TAKEAWAY: Money magazine has invested time and creativity in a great looking iPad app that I recommend you sample. Following quickly in the footsteps of its print redesign, this tablet edition is elegant, clean and functional.
As with the print redesign, design director Neil Jamieson tells us the story behind the new iPad tablet edition in the Society of Publication Designers website. I found very interesting that he mentioned this:
Our print redesign at Money coincided with the big push over here at Time Inc to get all the company’s titles up and running on both the iPad and 16×9 ratio devices (kindle fire, nook color, samsung galaxy etc). The timing couldn’t have been better as it meant that we where able to work out the navigation and structural logic of the print with the design of the tablet in mind and vice versa. This meant that rather than the tablet being a reaction to the print, the design/architecture and logic of one was able to inform the other.
In that statement, emphasize the reference to: “The timing couldn’t have been better as it meant that we where able to work out the navigation and structural logic of the print with the design of the tablet in mind and vice versa.”
It is that way that all news apps should be planned.
I am presently working on the chapter titled Look & Feel for my digital book, Storytelling in the times of the iPad, and I start by writing that an app must give us a sense of anticipation, that first impression that counts so much not just in tablet design, but also when we buy food at the supermarket or a pair of shoes or gloves.
We must like what we see. We must feel invited. We must immediately get a sense of direction and know where to go from there.
The new Money app does that immediately, and does it well.
You may read all of the details of the redesign in the wonderful SPD piece.

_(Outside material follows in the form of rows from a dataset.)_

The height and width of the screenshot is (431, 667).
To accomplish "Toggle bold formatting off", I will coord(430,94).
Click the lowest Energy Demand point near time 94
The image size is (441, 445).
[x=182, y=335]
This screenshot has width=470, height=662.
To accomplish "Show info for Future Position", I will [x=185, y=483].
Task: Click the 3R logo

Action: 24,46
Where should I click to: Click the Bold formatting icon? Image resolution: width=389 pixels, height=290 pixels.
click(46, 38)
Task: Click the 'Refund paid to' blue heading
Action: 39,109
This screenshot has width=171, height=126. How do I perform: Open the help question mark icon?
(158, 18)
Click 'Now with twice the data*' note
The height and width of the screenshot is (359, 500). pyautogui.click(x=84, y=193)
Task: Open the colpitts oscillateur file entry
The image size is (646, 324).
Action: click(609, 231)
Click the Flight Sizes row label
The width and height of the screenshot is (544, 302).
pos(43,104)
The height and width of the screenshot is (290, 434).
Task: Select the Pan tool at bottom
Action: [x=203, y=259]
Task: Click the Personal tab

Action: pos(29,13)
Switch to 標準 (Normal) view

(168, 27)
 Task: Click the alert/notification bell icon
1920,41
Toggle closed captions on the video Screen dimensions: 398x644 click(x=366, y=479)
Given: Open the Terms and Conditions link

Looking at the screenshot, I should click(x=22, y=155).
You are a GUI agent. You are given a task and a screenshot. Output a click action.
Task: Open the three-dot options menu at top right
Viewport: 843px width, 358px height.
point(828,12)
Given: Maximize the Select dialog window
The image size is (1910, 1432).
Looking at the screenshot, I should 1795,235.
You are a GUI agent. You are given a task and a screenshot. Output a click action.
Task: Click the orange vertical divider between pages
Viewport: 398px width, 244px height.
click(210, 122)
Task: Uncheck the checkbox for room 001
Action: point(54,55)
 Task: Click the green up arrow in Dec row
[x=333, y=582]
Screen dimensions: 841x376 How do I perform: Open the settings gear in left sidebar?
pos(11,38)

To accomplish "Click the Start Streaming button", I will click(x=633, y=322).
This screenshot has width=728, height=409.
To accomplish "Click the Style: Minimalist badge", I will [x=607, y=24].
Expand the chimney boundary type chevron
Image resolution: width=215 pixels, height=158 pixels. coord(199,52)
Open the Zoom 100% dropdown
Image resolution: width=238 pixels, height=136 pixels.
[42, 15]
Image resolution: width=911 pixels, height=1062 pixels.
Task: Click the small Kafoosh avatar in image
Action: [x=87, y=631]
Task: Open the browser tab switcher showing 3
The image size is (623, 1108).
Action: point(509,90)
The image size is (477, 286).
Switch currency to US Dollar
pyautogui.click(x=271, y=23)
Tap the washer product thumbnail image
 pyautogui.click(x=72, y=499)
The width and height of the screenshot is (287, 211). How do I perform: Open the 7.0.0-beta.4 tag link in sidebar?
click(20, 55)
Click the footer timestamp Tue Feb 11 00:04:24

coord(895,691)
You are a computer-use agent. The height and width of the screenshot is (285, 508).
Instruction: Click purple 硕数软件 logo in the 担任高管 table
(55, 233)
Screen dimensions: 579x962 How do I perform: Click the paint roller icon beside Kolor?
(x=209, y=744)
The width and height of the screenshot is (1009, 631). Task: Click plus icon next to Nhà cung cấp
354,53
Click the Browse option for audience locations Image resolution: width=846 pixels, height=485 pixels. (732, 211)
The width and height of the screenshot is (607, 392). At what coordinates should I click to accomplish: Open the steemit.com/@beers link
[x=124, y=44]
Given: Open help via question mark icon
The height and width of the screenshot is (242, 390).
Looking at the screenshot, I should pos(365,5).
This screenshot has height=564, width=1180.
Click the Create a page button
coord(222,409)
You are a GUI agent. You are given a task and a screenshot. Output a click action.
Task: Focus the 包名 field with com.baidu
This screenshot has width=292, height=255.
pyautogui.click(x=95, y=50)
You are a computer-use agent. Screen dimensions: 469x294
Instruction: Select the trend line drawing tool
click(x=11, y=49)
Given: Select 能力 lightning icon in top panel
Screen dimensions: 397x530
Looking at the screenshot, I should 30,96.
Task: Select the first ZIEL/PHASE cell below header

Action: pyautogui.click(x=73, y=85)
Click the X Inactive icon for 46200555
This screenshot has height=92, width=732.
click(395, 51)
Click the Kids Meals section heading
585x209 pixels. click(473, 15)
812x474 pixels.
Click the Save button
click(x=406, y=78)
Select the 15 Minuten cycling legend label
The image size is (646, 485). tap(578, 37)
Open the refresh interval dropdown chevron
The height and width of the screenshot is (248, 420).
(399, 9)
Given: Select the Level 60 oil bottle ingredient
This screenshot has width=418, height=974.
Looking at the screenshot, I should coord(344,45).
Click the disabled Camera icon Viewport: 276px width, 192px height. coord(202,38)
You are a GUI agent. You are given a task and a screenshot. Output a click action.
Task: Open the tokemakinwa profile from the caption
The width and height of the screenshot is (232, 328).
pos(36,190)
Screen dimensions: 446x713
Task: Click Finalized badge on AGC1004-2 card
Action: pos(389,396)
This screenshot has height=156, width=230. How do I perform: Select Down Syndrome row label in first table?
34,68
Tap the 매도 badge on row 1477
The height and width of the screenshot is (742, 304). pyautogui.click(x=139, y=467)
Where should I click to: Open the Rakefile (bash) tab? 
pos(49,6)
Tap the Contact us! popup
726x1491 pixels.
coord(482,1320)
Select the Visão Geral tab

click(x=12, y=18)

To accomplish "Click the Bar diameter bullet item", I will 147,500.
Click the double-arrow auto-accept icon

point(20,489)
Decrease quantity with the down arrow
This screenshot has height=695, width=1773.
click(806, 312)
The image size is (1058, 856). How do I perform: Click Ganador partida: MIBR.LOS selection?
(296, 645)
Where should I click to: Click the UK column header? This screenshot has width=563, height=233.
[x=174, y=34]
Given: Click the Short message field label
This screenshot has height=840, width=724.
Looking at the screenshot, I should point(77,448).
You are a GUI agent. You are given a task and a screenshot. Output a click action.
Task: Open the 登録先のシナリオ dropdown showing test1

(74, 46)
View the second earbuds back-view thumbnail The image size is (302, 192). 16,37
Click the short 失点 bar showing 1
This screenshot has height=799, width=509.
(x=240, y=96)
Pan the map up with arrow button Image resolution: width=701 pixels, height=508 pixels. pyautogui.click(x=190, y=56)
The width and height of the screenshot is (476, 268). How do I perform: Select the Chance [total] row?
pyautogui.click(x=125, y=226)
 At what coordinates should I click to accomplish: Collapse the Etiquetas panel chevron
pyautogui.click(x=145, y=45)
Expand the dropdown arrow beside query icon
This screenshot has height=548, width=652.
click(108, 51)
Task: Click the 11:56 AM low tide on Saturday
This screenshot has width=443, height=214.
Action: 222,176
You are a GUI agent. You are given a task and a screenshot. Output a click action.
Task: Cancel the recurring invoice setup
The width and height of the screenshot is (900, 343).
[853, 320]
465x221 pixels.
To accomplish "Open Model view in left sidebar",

But I must call attention to one area of particular interest, which I think advances
tablet design, just as it should be.
Jamieson calls it “spreading it out”—moving across screens as needed to tell the story.
Indeed, we must not look at the limited and smallish canvas of the iPad screen as the limit. We must imagine that there is room at the top, the bottom, the left and the right, just a swipe or a scroll away.
The Money app does this, and when you see the various combined screens side by side you feel like you would like to take them and hang them on your wall.
Jamieson writes that “Having the ability to use as many cells as we need to tell a story has been liberating for our design and photo teams. We try and let our cells breath so the content is easy to read and the viewer knows where to look. We often run the photos across multiple cells for greater impact. The the seamless effect keeps the reader advancing through the app. “
It is sort of like playing the Ouija board, for those who may remember that fun game. You place your fingers on the planchette, a small heart shaped piece of wood, and let them move in whichever directions over letters of the alphabet, or numbers, or words like hello and goodbye. I remember playing Ouija board on rainy days in Miami during hurricane season as a teenager.
What the Ouija board effect does for the app designer, I believe, is to guide orientation beyond the confines of the small screen.
The designers at Money Magazine have shown that the tablet allows us to think of the large landscape, then lets our fingers guide us to every corner of it.
Skip, hop, up and down was never more practical and fun.